[Rows showing where targets appear]
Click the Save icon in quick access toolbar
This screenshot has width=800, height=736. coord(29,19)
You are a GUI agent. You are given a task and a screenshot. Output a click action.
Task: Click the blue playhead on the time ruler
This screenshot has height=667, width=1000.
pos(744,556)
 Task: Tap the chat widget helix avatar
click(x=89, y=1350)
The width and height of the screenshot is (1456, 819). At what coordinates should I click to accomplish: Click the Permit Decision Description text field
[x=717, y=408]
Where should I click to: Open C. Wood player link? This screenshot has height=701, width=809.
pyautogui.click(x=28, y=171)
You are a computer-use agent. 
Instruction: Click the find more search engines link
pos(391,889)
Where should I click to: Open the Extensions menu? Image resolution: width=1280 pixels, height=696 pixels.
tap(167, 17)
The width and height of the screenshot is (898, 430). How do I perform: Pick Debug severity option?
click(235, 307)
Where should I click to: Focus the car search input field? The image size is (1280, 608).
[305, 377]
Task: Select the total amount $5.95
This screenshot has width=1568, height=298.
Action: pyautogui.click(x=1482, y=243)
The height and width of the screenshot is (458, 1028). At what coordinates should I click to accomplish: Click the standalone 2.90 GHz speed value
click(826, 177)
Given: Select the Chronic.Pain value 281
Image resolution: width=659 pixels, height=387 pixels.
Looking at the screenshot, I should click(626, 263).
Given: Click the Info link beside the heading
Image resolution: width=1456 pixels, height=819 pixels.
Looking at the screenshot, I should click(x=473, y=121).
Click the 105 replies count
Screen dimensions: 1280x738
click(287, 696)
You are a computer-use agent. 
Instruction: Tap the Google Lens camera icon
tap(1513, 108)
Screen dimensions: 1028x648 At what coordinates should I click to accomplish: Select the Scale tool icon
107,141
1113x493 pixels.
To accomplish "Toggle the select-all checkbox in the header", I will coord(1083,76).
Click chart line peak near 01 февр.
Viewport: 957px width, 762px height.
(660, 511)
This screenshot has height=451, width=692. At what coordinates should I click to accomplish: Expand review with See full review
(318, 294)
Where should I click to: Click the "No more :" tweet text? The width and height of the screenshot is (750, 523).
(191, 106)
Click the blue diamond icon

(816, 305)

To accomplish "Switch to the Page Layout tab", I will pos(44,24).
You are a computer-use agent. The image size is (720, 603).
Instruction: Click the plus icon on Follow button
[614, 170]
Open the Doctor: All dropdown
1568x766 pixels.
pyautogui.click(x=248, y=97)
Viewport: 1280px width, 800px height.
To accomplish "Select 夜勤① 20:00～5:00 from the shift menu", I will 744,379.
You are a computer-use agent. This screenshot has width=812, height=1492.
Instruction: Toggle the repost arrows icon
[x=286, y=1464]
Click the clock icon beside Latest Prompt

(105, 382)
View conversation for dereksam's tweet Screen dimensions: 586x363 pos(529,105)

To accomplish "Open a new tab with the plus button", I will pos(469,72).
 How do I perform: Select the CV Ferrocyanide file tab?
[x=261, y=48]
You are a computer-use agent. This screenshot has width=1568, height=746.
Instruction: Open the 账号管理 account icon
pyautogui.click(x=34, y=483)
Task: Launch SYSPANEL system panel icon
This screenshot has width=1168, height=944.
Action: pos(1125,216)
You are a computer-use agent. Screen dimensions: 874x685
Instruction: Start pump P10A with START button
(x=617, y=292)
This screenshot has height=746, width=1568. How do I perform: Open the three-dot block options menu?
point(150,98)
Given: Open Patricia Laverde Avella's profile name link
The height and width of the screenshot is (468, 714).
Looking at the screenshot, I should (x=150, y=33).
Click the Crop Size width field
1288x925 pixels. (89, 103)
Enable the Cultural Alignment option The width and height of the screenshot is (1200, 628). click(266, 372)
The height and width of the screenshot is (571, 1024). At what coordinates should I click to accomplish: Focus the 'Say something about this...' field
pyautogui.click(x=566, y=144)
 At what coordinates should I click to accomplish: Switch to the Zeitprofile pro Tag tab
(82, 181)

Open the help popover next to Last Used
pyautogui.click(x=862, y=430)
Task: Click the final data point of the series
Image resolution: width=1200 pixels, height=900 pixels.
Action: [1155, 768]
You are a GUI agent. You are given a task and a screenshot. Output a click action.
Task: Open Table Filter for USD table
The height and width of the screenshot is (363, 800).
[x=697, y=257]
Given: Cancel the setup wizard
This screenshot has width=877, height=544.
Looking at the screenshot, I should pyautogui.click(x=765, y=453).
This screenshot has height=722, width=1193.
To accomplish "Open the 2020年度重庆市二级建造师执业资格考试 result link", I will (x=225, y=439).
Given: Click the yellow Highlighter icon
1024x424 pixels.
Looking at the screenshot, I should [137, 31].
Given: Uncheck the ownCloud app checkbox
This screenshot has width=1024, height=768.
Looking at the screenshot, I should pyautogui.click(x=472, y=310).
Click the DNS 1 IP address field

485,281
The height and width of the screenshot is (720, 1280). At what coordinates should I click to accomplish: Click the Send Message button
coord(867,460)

--- Written task ---
Present every line of the records above as a numbered list, leaving out any blank lines.

--- Exercise solution ---
1. Click the Save icon in quick access toolbar
2. This screenshot has width=800, height=736. coord(29,19)
3. You are a GUI agent. You are given a task and a screenshot. Output a click action.
4. Task: Click the blue playhead on the time ruler
5. This screenshot has height=667, width=1000.
6. pos(744,556)
7.  Task: Tap the chat widget helix avatar
8. click(x=89, y=1350)
9. The width and height of the screenshot is (1456, 819). At what coordinates should I click to accomplish: Click the Permit Decision Description text field
10. [x=717, y=408]
11. Where should I click to: Open C. Wood player link? This screenshot has height=701, width=809.
12. pyautogui.click(x=28, y=171)
13. You are a computer-use agent. 
14. Instruction: Click the find more search engines link
15. pos(391,889)
16. Where should I click to: Open the Extensions menu? Image resolution: width=1280 pixels, height=696 pixels.
17. tap(167, 17)
18. The width and height of the screenshot is (898, 430). How do I perform: Pick Debug severity option?
19. click(235, 307)
20. Where should I click to: Focus the car search input field? The image size is (1280, 608).
21. [305, 377]
22. Task: Select the total amount $5.95
23. This screenshot has width=1568, height=298.
24. Action: pyautogui.click(x=1482, y=243)
25. The height and width of the screenshot is (458, 1028). At what coordinates should I click to accomplish: Click the standalone 2.90 GHz speed value
26. click(826, 177)
27. Given: Select the Chronic.Pain value 281
28. Image resolution: width=659 pixels, height=387 pixels.
29. Looking at the screenshot, I should click(626, 263).
30. Given: Click the Info link beside the heading
31. Image resolution: width=1456 pixels, height=819 pixels.
32. Looking at the screenshot, I should click(x=473, y=121).
33. Click the 105 replies count
34. Screen dimensions: 1280x738
35. click(287, 696)
36. You are a computer-use agent. 
37. Instruction: Tap the Google Lens camera icon
38. tap(1513, 108)
39. Screen dimensions: 1028x648 At what coordinates should I click to accomplish: Select the Scale tool icon
40. 107,141
41. 1113x493 pixels.
42. To accomplish "Toggle the select-all checkbox in the header", I will coord(1083,76).
43. Click chart line peak near 01 февр.
44. Viewport: 957px width, 762px height.
45. (660, 511)
46. This screenshot has height=451, width=692. At what coordinates should I click to accomplish: Expand review with See full review
47. (318, 294)
48. Where should I click to: Click the "No more :" tweet text? The width and height of the screenshot is (750, 523).
49. (191, 106)
50. Click the blue diamond icon
51. (816, 305)
52. To accomplish "Switch to the Page Layout tab", I will pos(44,24).
53. You are a computer-use agent. The image size is (720, 603).
54. Instruction: Click the plus icon on Follow button
55. [614, 170]
56. Open the Doctor: All dropdown
57. 1568x766 pixels.
58. pyautogui.click(x=248, y=97)
59. Viewport: 1280px width, 800px height.
60. To accomplish "Select 夜勤① 20:00～5:00 from the shift menu", I will 744,379.
61. You are a computer-use agent. This screenshot has width=812, height=1492.
62. Instruction: Toggle the repost arrows icon
63. [x=286, y=1464]
64. Click the clock icon beside Latest Prompt
65. (105, 382)
66. View conversation for dereksam's tweet Screen dimensions: 586x363 pos(529,105)
67. To accomplish "Open a new tab with the plus button", I will pos(469,72).
68.  How do I perform: Select the CV Ferrocyanide file tab?
69. [x=261, y=48]
70. You are a computer-use agent. This screenshot has width=1568, height=746.
71. Instruction: Open the 账号管理 account icon
72. pyautogui.click(x=34, y=483)
73. Task: Launch SYSPANEL system panel icon
74. This screenshot has width=1168, height=944.
75. Action: pos(1125,216)
76. You are a computer-use agent. Screen dimensions: 874x685
77. Instruction: Start pump P10A with START button
78. (x=617, y=292)
79. This screenshot has height=746, width=1568. How do I perform: Open the three-dot block options menu?
80. point(150,98)
81. Given: Open Patricia Laverde Avella's profile name link
82. The height and width of the screenshot is (468, 714).
83. Looking at the screenshot, I should (x=150, y=33).
84. Click the Crop Size width field
85. 1288x925 pixels. (89, 103)
86. Enable the Cultural Alignment option The width and height of the screenshot is (1200, 628). click(266, 372)
87. The height and width of the screenshot is (571, 1024). At what coordinates should I click to accomplish: Focus the 'Say something about this...' field
88. pyautogui.click(x=566, y=144)
89.  At what coordinates should I click to accomplish: Switch to the Zeitprofile pro Tag tab
90. (82, 181)
91. Open the help popover next to Last Used
92. pyautogui.click(x=862, y=430)
93. Task: Click the final data point of the series
94. Image resolution: width=1200 pixels, height=900 pixels.
95. Action: [1155, 768]
96. You are a GUI agent. You are given a task and a screenshot. Output a click action.
97. Task: Open Table Filter for USD table
98. The height and width of the screenshot is (363, 800).
99. [x=697, y=257]
100. Given: Cancel the setup wizard
101. This screenshot has width=877, height=544.
102. Looking at the screenshot, I should pyautogui.click(x=765, y=453).
103. This screenshot has height=722, width=1193.
104. To accomplish "Open the 2020年度重庆市二级建造师执业资格考试 result link", I will (x=225, y=439).
105. Given: Click the yellow Highlighter icon
106. 1024x424 pixels.
107. Looking at the screenshot, I should [137, 31].
108. Given: Uncheck the ownCloud app checkbox
109. This screenshot has width=1024, height=768.
110. Looking at the screenshot, I should pyautogui.click(x=472, y=310).
111. Click the DNS 1 IP address field
112. 485,281
113. The height and width of the screenshot is (720, 1280). At what coordinates should I click to accomplish: Click the Send Message button
114. coord(867,460)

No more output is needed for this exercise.